Congresswoman Val Demings and Republican Congresswoman Susan Brooks, introduced the Law Enforcement Mental Health and Wellness Act of 2017 (H.R. 2228), which would help agencies create or improve mental health services for law enforcement officers.
“Our law enforcement officers are called to some of the most horrific situations and step into harm’s way to protect of us every day,” said Demings. “As Chief of Police, I made it a priority to talk to my police officers, to understand and know what they were dealing with on the streets. We should do what we can to take care of them, so they are always prepared to take care of us.”

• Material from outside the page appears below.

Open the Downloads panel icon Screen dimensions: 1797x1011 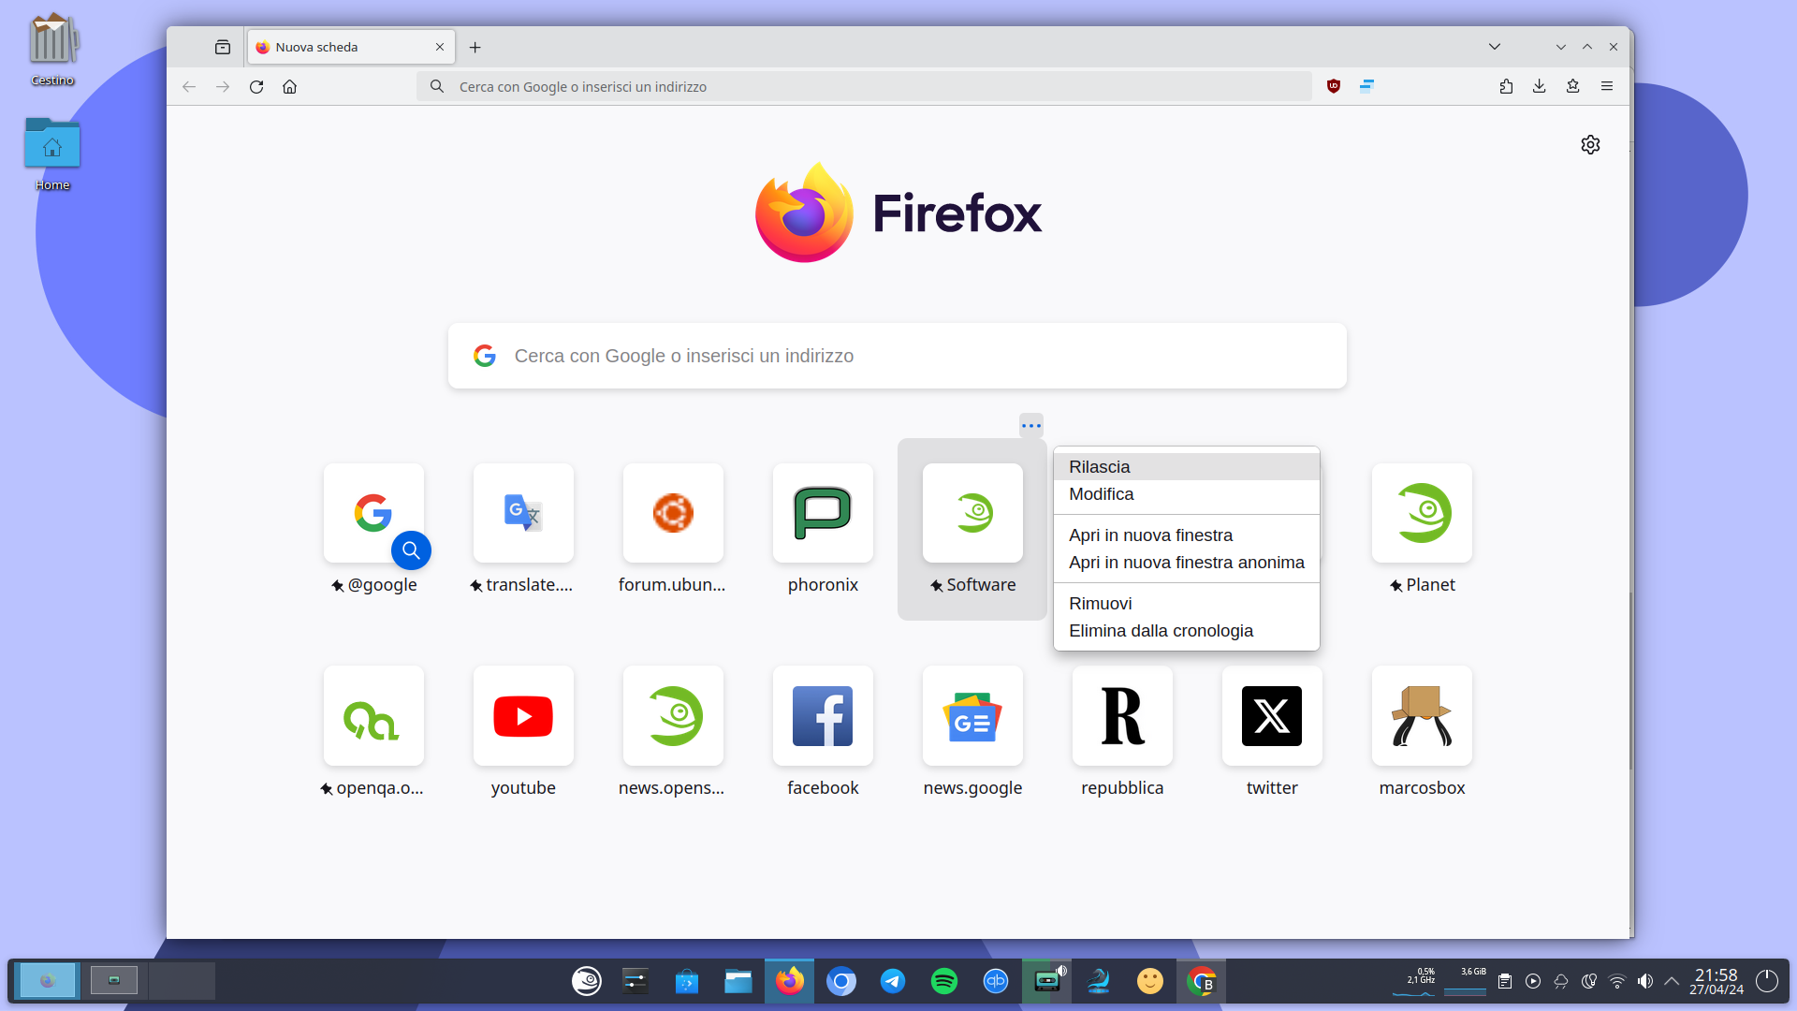(x=1539, y=86)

The bipartisan Law Enforcement Mental Health and Wellness Act of 2017 would direct the Department of Justice, Department of Defense, and the Department of Veterans Affairs to develop resources to equip local law enforcement agencies to address mental health challenges faced by officers. The bill would also make grants available to initiate peer mentoring pilot programs, develop training for mental health providers specific to law enforcement mental health needs, and support law enforcement officers by studying the effectiveness of crisis hotlines and annual mental health checks.
“Members of our law enforcement put themselves in harm’s way to protect our communities every day,” Brooks said. “Our officers deal with the unthinkable and daily face situations that can be hard to process and impossible to forget. They need the training and resources to protect their own emotional and mental wellbeing in these situations. This bill provides law enforcement officers with the skills to handle the stress and anxiety associated with their job as well as the resources to address serious mental health challenges that may arise like depression and PTSD. I am proud to support our law enforcement agencies, mental health providers and most importantly, our men and women in blue.”

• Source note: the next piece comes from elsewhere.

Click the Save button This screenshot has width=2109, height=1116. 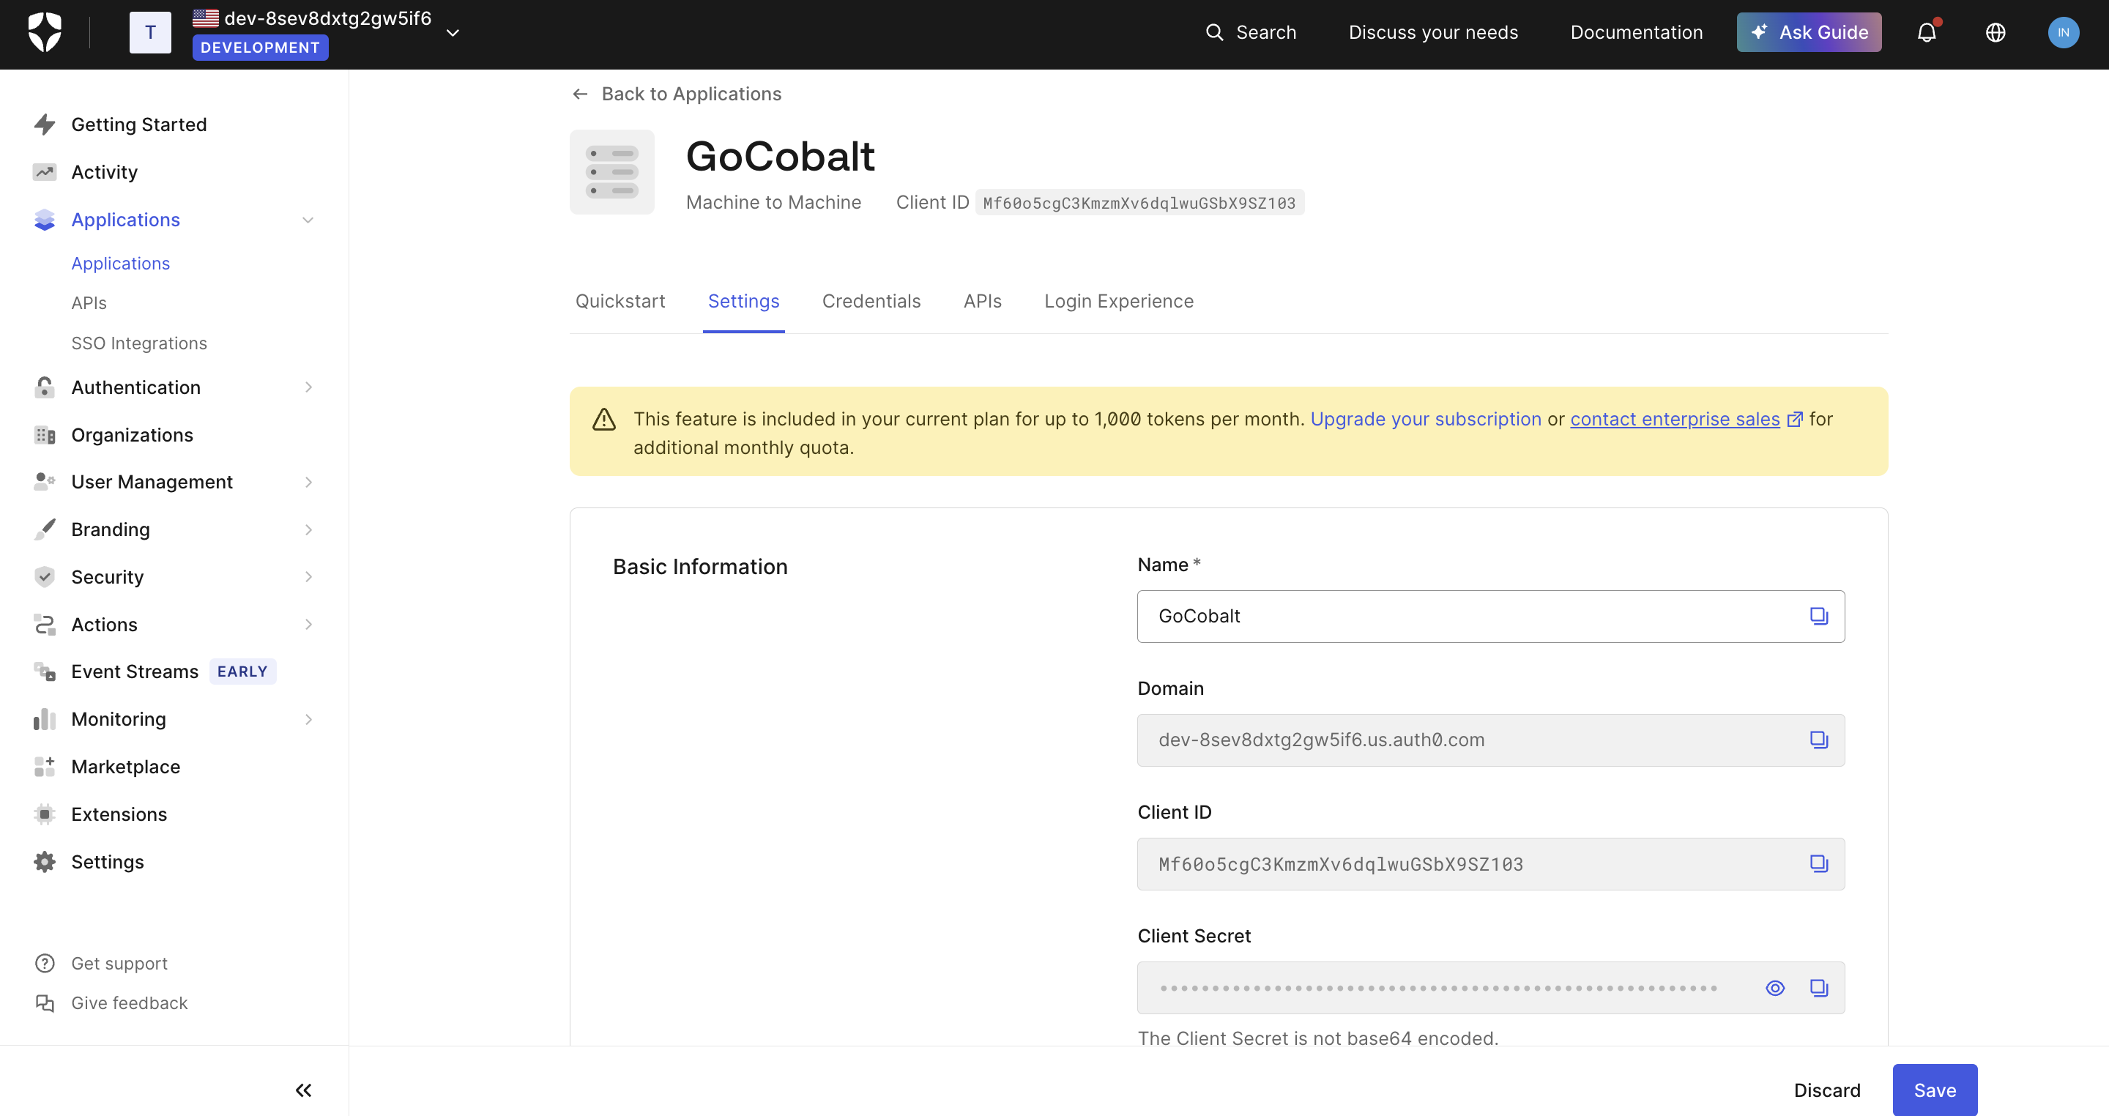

This legislation is supported by the Fraternal Order of Police (FOP), the National Association of Police Officers (NAPO), the Major County Sheriffs of America (MCSA), the Federal Law Enforcement Officers Association (FLEOA), the National District Attorneys Association (NDAA), and the Sergeants Benevolent Association.

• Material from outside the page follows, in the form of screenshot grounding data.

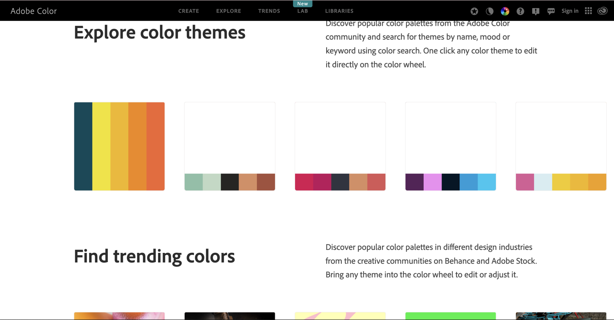Click the Adobe Color logo
The width and height of the screenshot is (614, 320).
pos(34,11)
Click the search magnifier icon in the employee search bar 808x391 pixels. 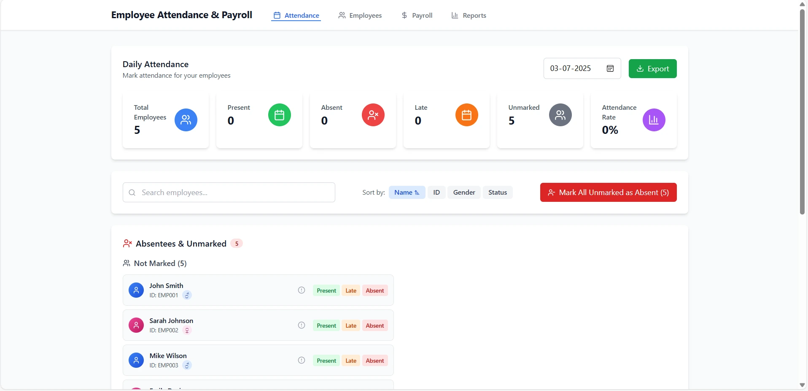(132, 193)
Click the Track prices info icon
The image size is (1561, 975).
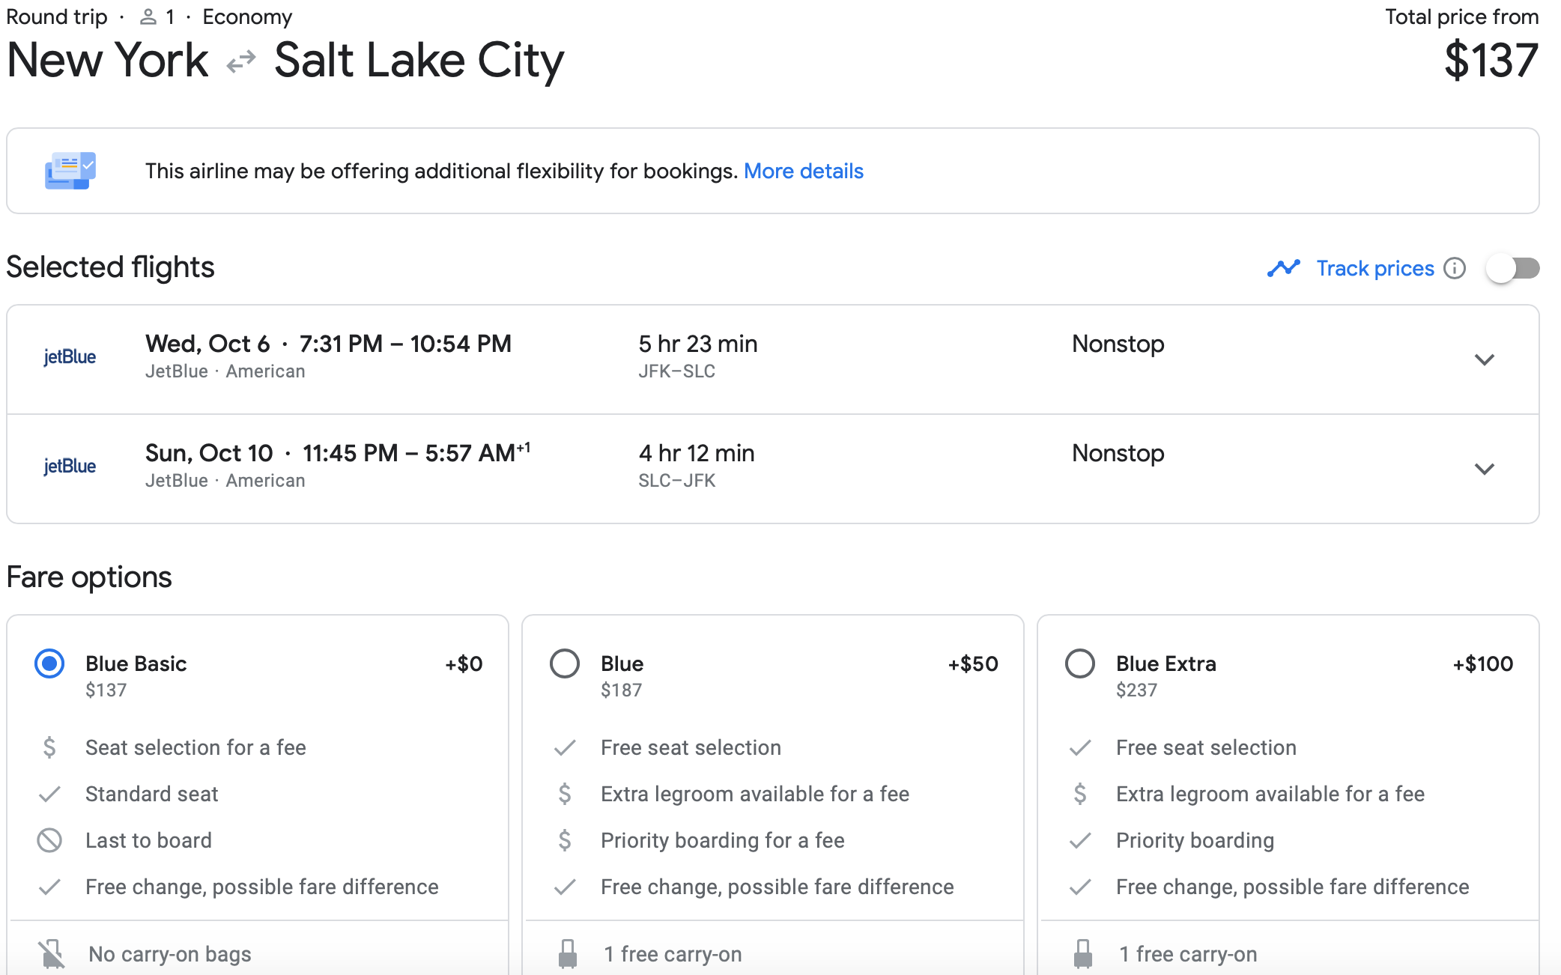pos(1455,268)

“Our officers wear protective clothing and other equipment to keep themselves safe from physical harm, but these officers also face challenges to their mental health and well-being. Unlike many other professions, sometimes you can’t leave the job at the office,” said Chuck Canterbury, National President of the Fraternal Order of Police.
The Law Enforcement Mental Health and Wellness Act of 2017 is also co-sponsored by Representatives Doug Collins (R-GA), Bill Pascrell (D-NJ), Dave Reichert (R-WA). It is the companion bill to S.876, bipartisan legislation introduced by Senators Todd Young (R-IN) and Joe Donnelly (D-IN) earlier this month. Additional original co-sponsors of S. 876 include Senators John Cornyn (R-TX), Dianne Feinstein (D-CA), Roy Blunt (R-MO), and Chris Coons (D-DE).